- **What you have to do**:
Begin your copy at the line that holds "Toggle favorite heart for Newark server" and carry it through the final line of the data, writing out each line exactly and omitting pictures.
====
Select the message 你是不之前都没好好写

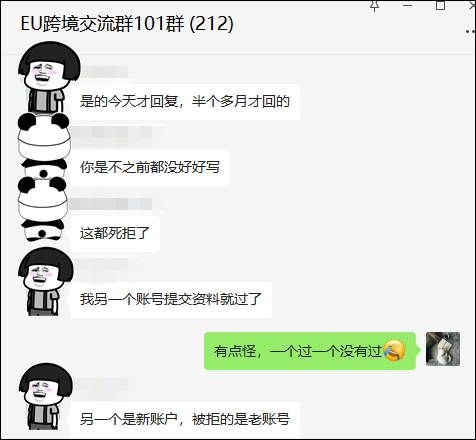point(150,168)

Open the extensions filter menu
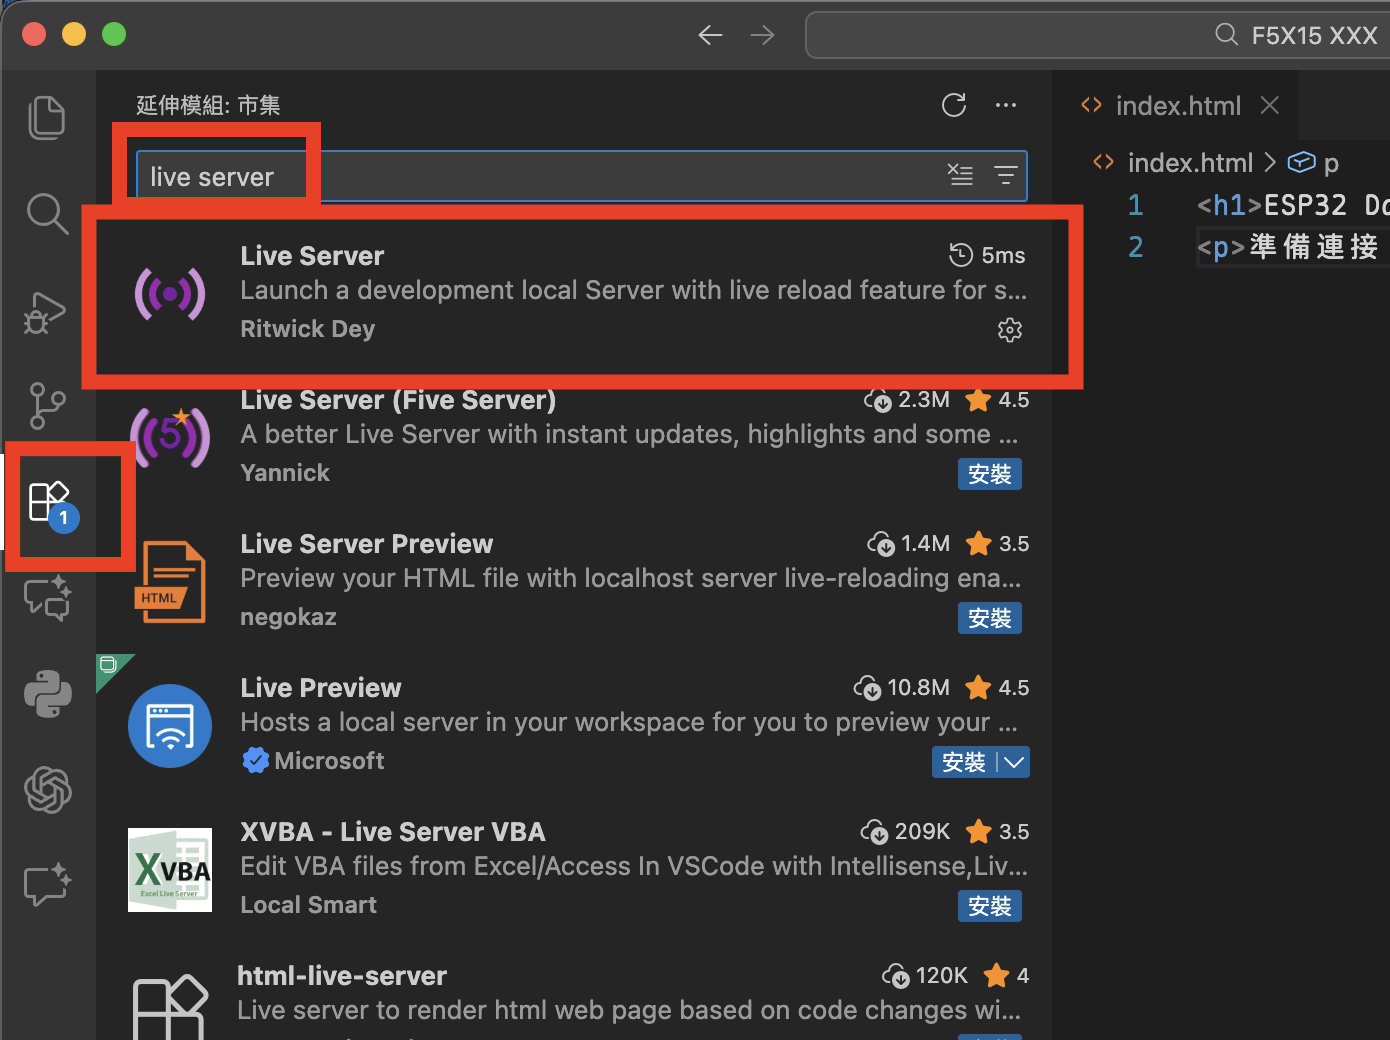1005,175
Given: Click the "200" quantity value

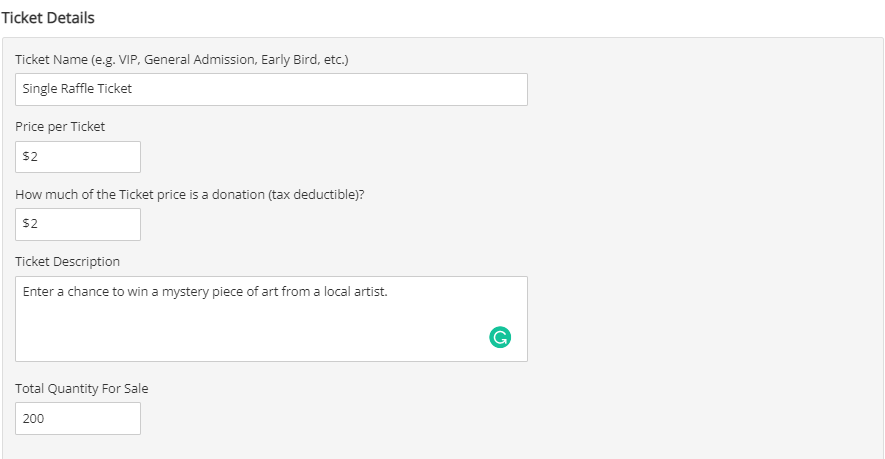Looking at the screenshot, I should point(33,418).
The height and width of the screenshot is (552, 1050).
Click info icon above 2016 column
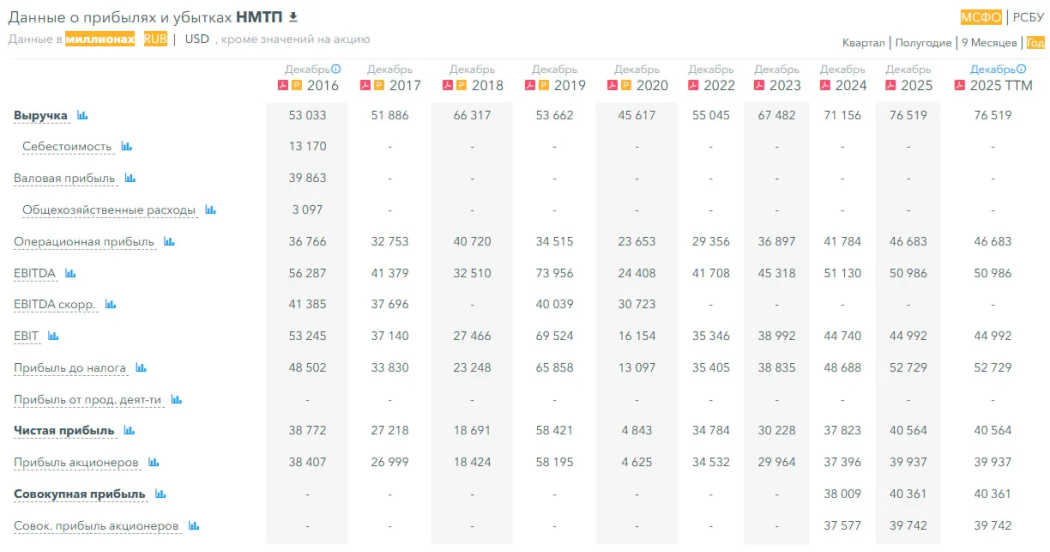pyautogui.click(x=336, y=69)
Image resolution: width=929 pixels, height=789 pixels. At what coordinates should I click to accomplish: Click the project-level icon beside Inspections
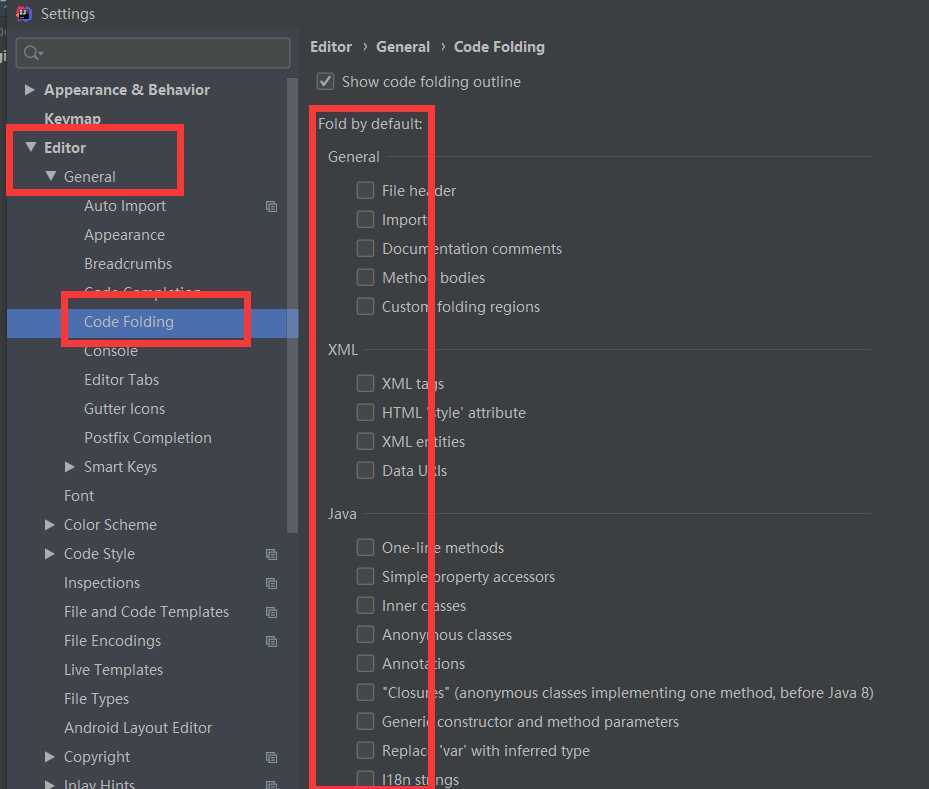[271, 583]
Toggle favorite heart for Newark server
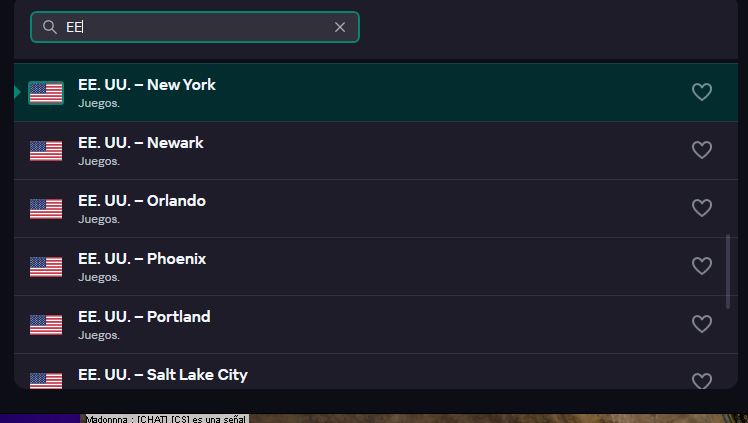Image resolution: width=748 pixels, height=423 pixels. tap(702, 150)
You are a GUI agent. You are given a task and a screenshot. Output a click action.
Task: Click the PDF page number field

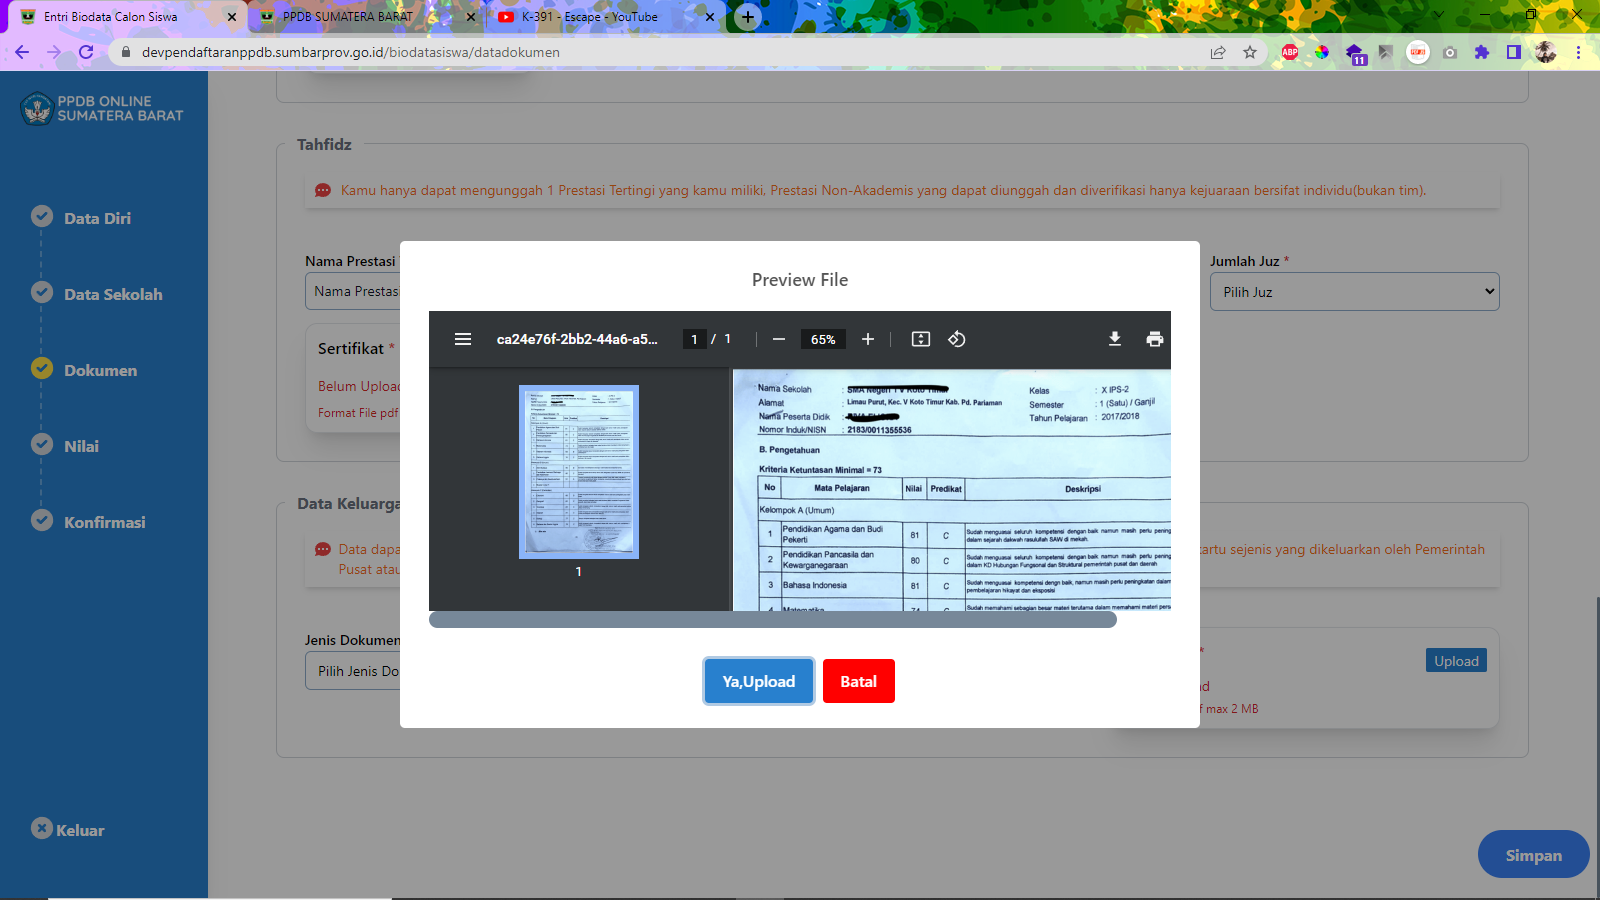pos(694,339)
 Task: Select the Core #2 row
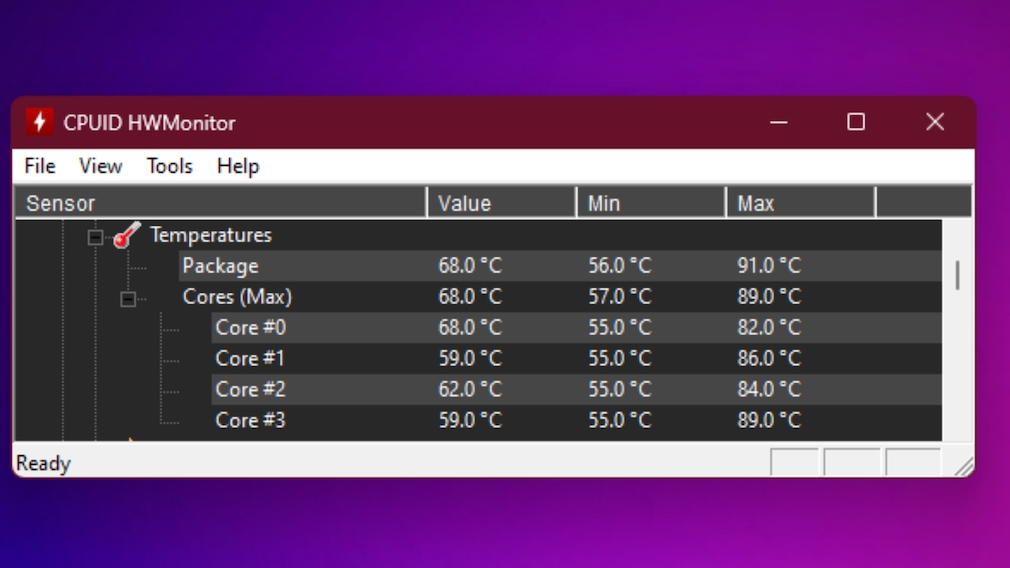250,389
====
- **Answer below**:
Toggle favorite heart for Newark server
Image resolution: width=748 pixels, height=423 pixels. tap(702, 150)
You are a GUI agent. You are given a task and a screenshot. Output a click action.
Task: Click the PDF page number field

pos(694,339)
 Task: Select the Core #2 row
250,389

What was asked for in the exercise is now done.